We’ll show you how to go from a nested Python dictionary to a JSON file. You’ll need to import the json module and pass in your dictionary to json.dumps(). The optional indent parameter controls the indentation of nested structures inside a dictionary.

Here’s the code:

import json

employees = {
    "bdoe@email.com": {
        "first_name": "Bob", 
        "last_name": "Doe",
        "address": {
            "city": "New York",
            "street": "1st Street",
            "house_number": 1
        }
    },
    "mmarkson@email.com": {
        "first_name": "Mark", 
        "last_name": "Markson",
        "address": {
            "city": "San Diego",
            "street": "2nd Street",
            "house_number": 2
        }
    }
}

json_object = json.dumps(employees, indent=4) 
print(json_object)

And this is what your JSON object should look like:

Image 16 - Nested dictionary to a JSON object (image by author)

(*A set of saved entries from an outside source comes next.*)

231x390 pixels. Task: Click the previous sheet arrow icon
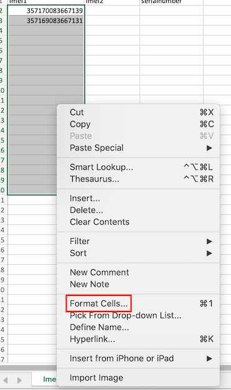[x=6, y=380]
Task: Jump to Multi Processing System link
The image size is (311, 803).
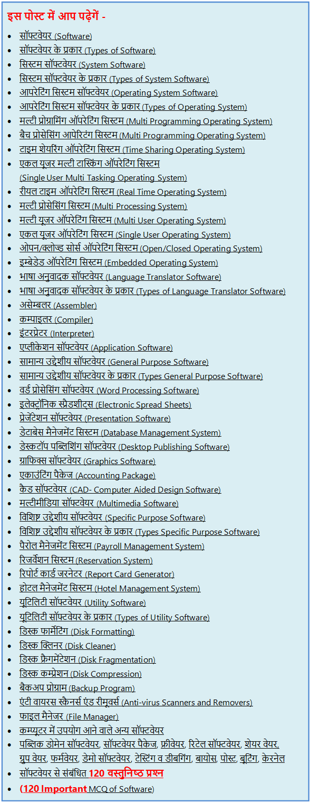Action: 103,206
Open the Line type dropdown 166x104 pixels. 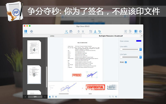[x=131, y=57]
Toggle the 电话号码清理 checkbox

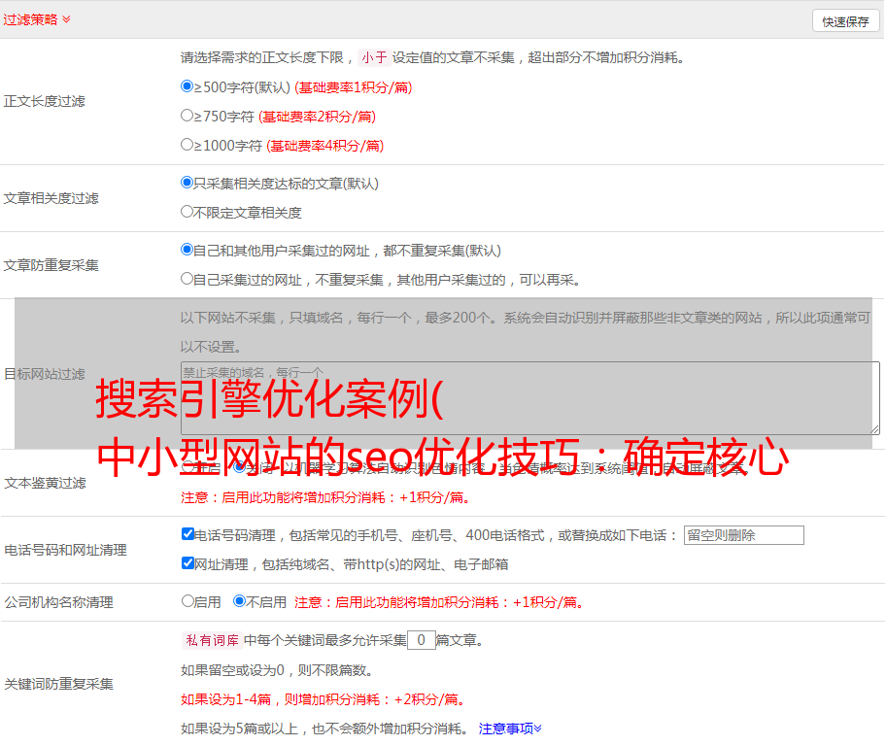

Image 16 - Nested dictionary to a JSON object (image by author)

You can now use Python’s context manager syntax to write the JSON object to a file. This code snippet writes it to a file named employees.json:

with open("employees.json", "w") as f:
    json.dump(employees, f)

You can open the JSON file in any text editor or even in JupyterLab. You’ll see something similar to this:

Image 17 - Nested dictionary to a JSON file (image by author)

Image 17 - Nested dictionary to a JSON file (image by author)

And that’s how you can work with nested dictionaries in Python. Let’s make a short recap next.


Summing up Nested Dictionary Python

There’s a lot that goes into working with nested dictionaries in Python. You can access individual values, change them, add new rows, delete old ones, merge multiple dictionaries, iterate over them, and even convert the entire thing to a Pandas DataFrame or JSON file.

Unfortunately, there’s no one-size-fits-all solution when it comes to nested dictionaries. The structure of one will vary from project to project, which means you’ll have to customize the code to match your scenario. That’s especially true when it comes to iterating through nested dictionaries.

This article should give you a good starting point and will cover 95% of scenarios, and you can always explore further on your own.

What’s your favorite thing about nested dictionaries? Are they giving you a lot of headaches in daily data science tasks? Let me know in the comment section below.